+++ Passage shown +++

Manpower was always going to be their hardest-to-overcome problem in a protracted war. The relative population sizes when the war started meant they needed an extremely positive kill/death ratio (if you will) just to stay at parity.

Muromec|1 year ago

Being on the defense and retreating gives exactly that parity. Soviet doctrine even has a number for that which is somewhat close to the ratio of Ukrainian to russian populations.

actionfromafar|1 year ago

We have powerful weapons now. Manpower is not the (most) limiting factor. If the Ukraine had 10 times its current long range drone production, the Russians would start whining about peace deals.

lawn|1 year ago

How would you categorize Russia's manpower problem, given that they need to rely on North Korea for people, have to send injured soldiers back to the front line, and suffer multiple more deaths and injuries compared to Ukraine?

gizmondo|1 year ago

It's bad, but not as dire. Russian losses are very likely higher, but if I have to guess - multiples of 2 and above are just propaganda mixed with wishful thinking. They still didn't need to resort to further rounds of mobilization since 2022 or large scale usage of conscripts. And I don't understand what "North Korea" argument even is - Ukrainians would love to rely on someone else! But no one is willing to help in this department.

+++ Given material +++

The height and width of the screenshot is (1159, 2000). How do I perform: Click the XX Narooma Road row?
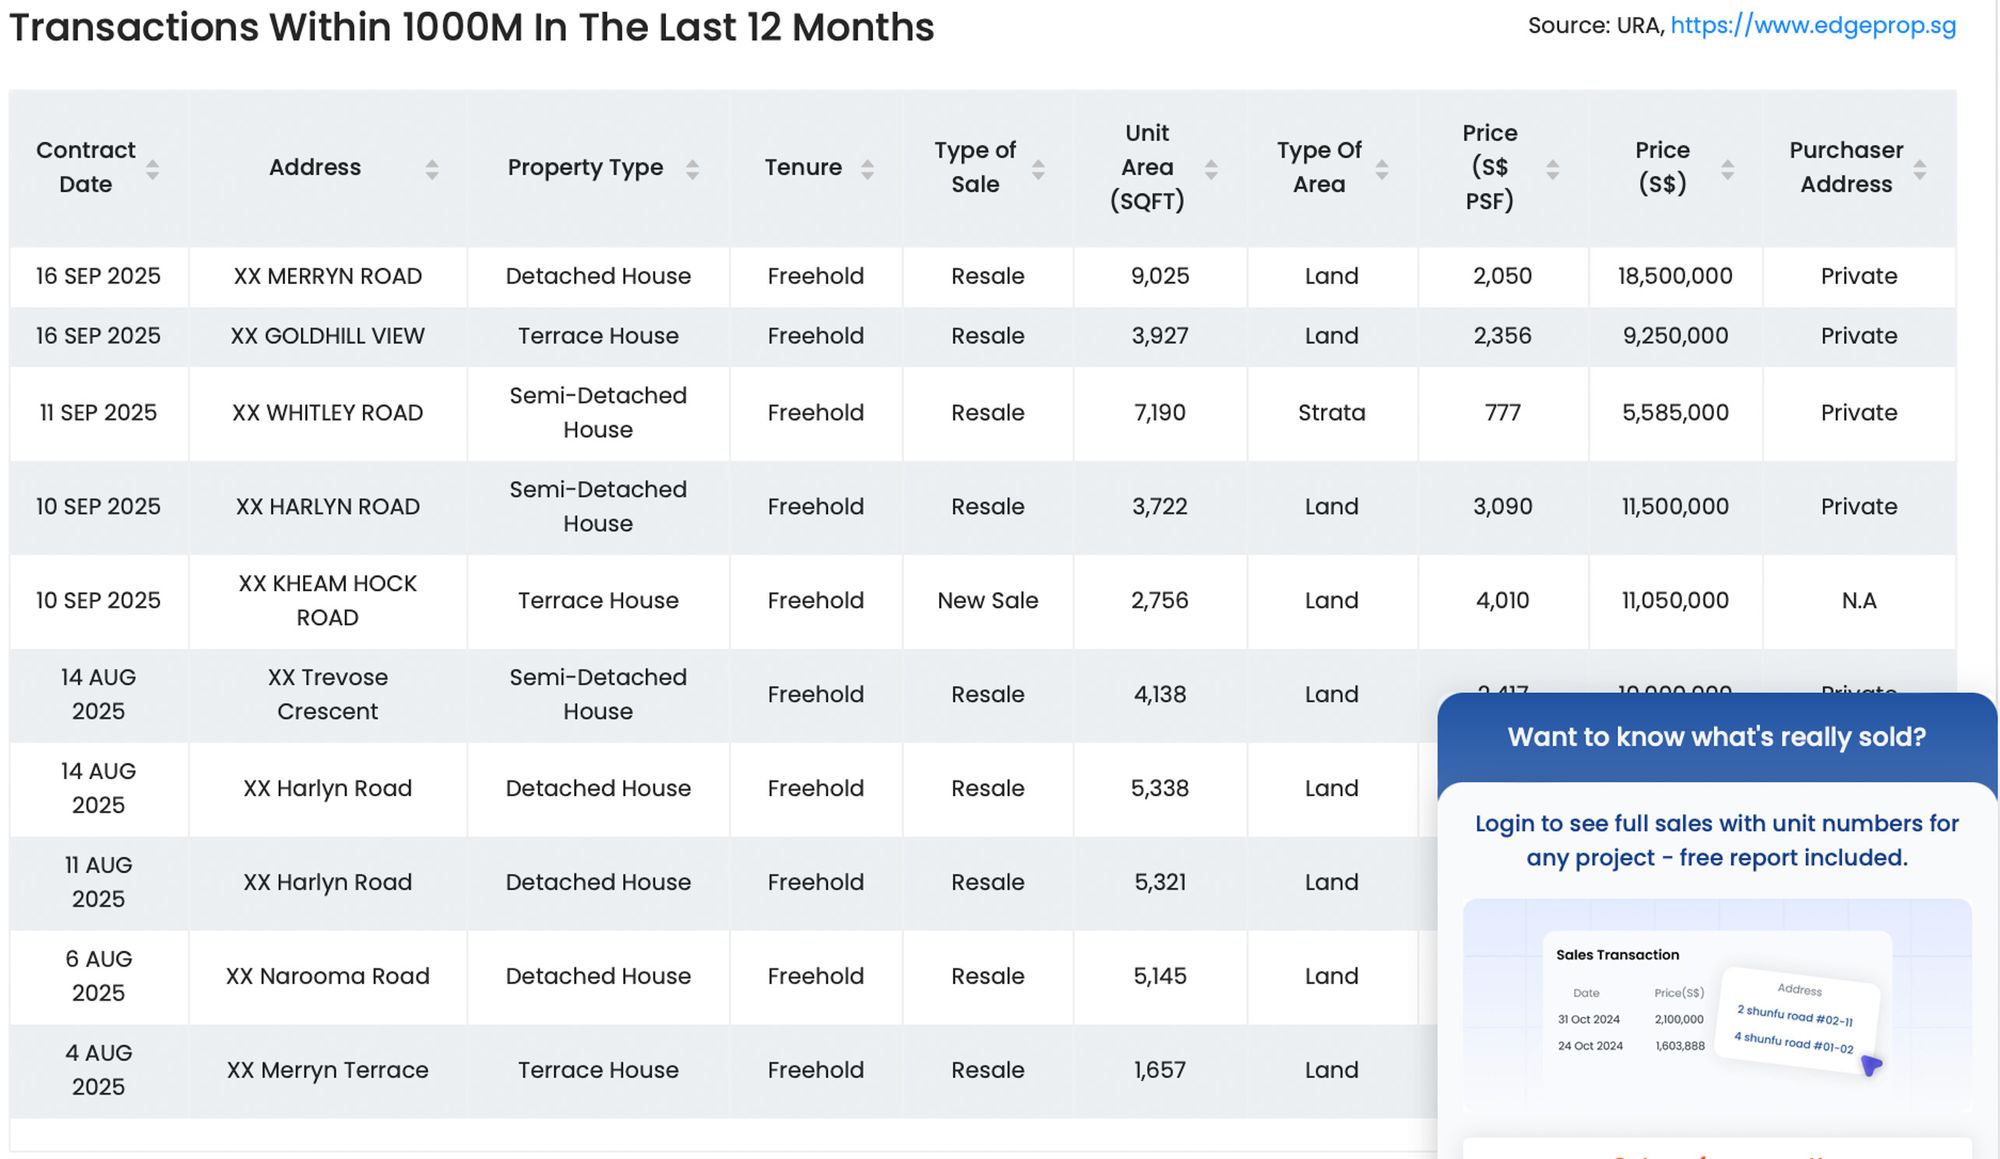coord(327,976)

+++

§ **Written instruction A**:
Render the sentence "Being on the defense and retreating gives exactly that parity." from the manpower discussion in Spanish.
§ **Written instruction B**:
Carry on the manpower discussion from the point where it stops.
The listing plays no part in these tasks.

§ **Final answer A**:
Estar a la defensiva y retirarse da exactamente esa paridad.

§ **Final answer B**:
alabastervlog|1 year ago

They're trying to avoid extensive drafts in their power-base cities for fear of unrest. Plus that's their reserve if they need to supply a second front for any reason.

snovymgodym|1 year ago

> How would you categorize Russia's manpower problem

As strained, but not as bad as Ukraine's.

Russia's population is over 140 million. That's 100 million more than Ukraine's pre-war population. Russia's territory isn't meaningfully compromised, their cities aren't in ruin, their industry is mostly intact. They haven't sustained something like 15-25% population loss from people fleeing the way Ukraine has.

North Koreans aren't in Russia because Russia is out of guys. Putin just wants to avoid wider scale conscription/mobilization if he can help it and will take other options first

That's why earlier stages of this war involved ex-convict Wagnerite units, mercenaries from the third world, local militias raised from the "people's republics" in Donetsk and Luhansk, and conscription when necessary from poorer ethnic minority regions far away from Moscow and St. Petersburg.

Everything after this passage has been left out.